If $n\in \mathbb{N}$, and
$n-\dfrac{n(n^2-1)}{2!}+\dfrac{n(n^2-1)(n^2-4)}{2!3!}-\dfrac{n(n^2-1)(n^2-4)(n^2-9)}{3!4!}+\dots$
$=s_1$ when $n$ is even and $s_2$ when $n$ is odd
then prove that $s_1+s_2=0$
I know that when I put any even value (say $n=2$), I get $s_1$ and when I put any odd value (say $n=5$), I get $s_2$. And these add up to zero. But this is just verification, not a proof.
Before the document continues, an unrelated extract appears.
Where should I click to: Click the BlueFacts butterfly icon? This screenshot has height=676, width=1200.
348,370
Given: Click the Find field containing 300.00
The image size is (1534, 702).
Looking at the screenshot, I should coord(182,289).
I want to know how should I prove this.
On
$$n-\frac{n(n^2-1)}{2!}+\frac{n(n^2-1)(n^2-4)}{2!3!}-\frac{n(n^2-1)(n^2-4)(n^2-9)}{3!4!}+\cdots=s_1$$
$$n_1-\frac{n_1(n_1^2-1)}{2!}+\frac{n_1(n_1^2-1)(n_1^2-4)}{2!3!}-\frac{n_1(n_1^2-1)(n_1^2-4)(n_1^2-9)}{3!4!}+\cdots=s_2$$
Now $n=2k$ for some integer $k$.
$$2k-\frac{2k((2k)^2-1)}{2!}+\frac{2k((2k)^2-1)((2k)^2-4)}{2!3!}-\frac{2k((2k)^2-1)((2k)^2-4)((2k)^2-9)}{3!4!}+\cdots=s_1$$
$$2k-\frac{2k(2k+1)(2k-1)}{2!}+\frac{2k(2k+1)(2k-1)(2k-2)(2k+2)}{2!3!}-\frac{2k(2k-1)(2k+1)(2k-2)(2k+2)(2k-3)(2k+3)}{3!4!}+\cdots=s_1$$
Similarly, $n_1=2k_1+1$ for some integer $k_1$
$$n_1-\frac{n_1(n_1-1)(n_1+1)}{2!}+\frac{n_1(n_1-1)(n_1+1)(n_1-2)(n_1+2)}{2!3!}-\frac{n_1(n_1-1)(n_1+1)(n_1-2)(n_1+2)(n_1-3)(n_1+3)}{3!4!}+\cdots=s_2$$
$$2k_1+1-\frac{(2k_1+1)(2k_1)(2k_2)}{2!}+\frac{(2k_1+1)(2k_1)(2k_2)(2k_1-1)(2k_2+1)}{2!3!}-\frac{(2k_1+1)(2k_1)(2k_2)(2k_1-1)(2k_2+1)(2k_3)(2k_4)}{3!4!}+\cdots=s_2$$ for $k_1+1=k_2;k_1-1=k_3;k_1+2=k_4$
Add both,...
A neat question.
In fact, this is a particular case of a more general identity. The left-hand side may be rewritten as \begin{gather} n-\dfrac{n(n^2-1)}{2!}+\dfrac{n(n^2-1)(n^2-4)}{2!3!}-\dfrac{n(n^2-1)(n^2-4)(n^2-9)}{3!4!}+\cdots\\ = \sum_{k=0}^{n-1} (-1)^k{n\choose k+1} {n+k \choose k} = \sum_{k=0}^{n-1} {n \choose n-1-k} {-n-1 \choose k}, \end{gather} where ${x\choose k} = x(x-1)\cdots(x-k+1)/k!$, $k\ge 1$; ${x\choose 0} = 1$. Now this is a standard fact that $$\sum_{k=0}^m {a \choose k}{b \choose m-k} = {a+b \choose m}.$$ It is well known for non-negative integers $a$, $b$, $m$, but can be easily shown for any $a,b\in \mathbb R$, $m\in \mathbb Z_+$ by noting that $(1+z)^a = \sum_{k\ge 0} {a\choose k} z^k$.
Returning to your problem, we can take $a=n$, $b=-n-1$, $m=n-1$, so \begin{gather} \sum_{k=0}^{n-1} {n \choose n-1-k} {-n-1 \choose k} = {-1 \choose n-1} = (-1)^{n-1}, \end{gather} as required.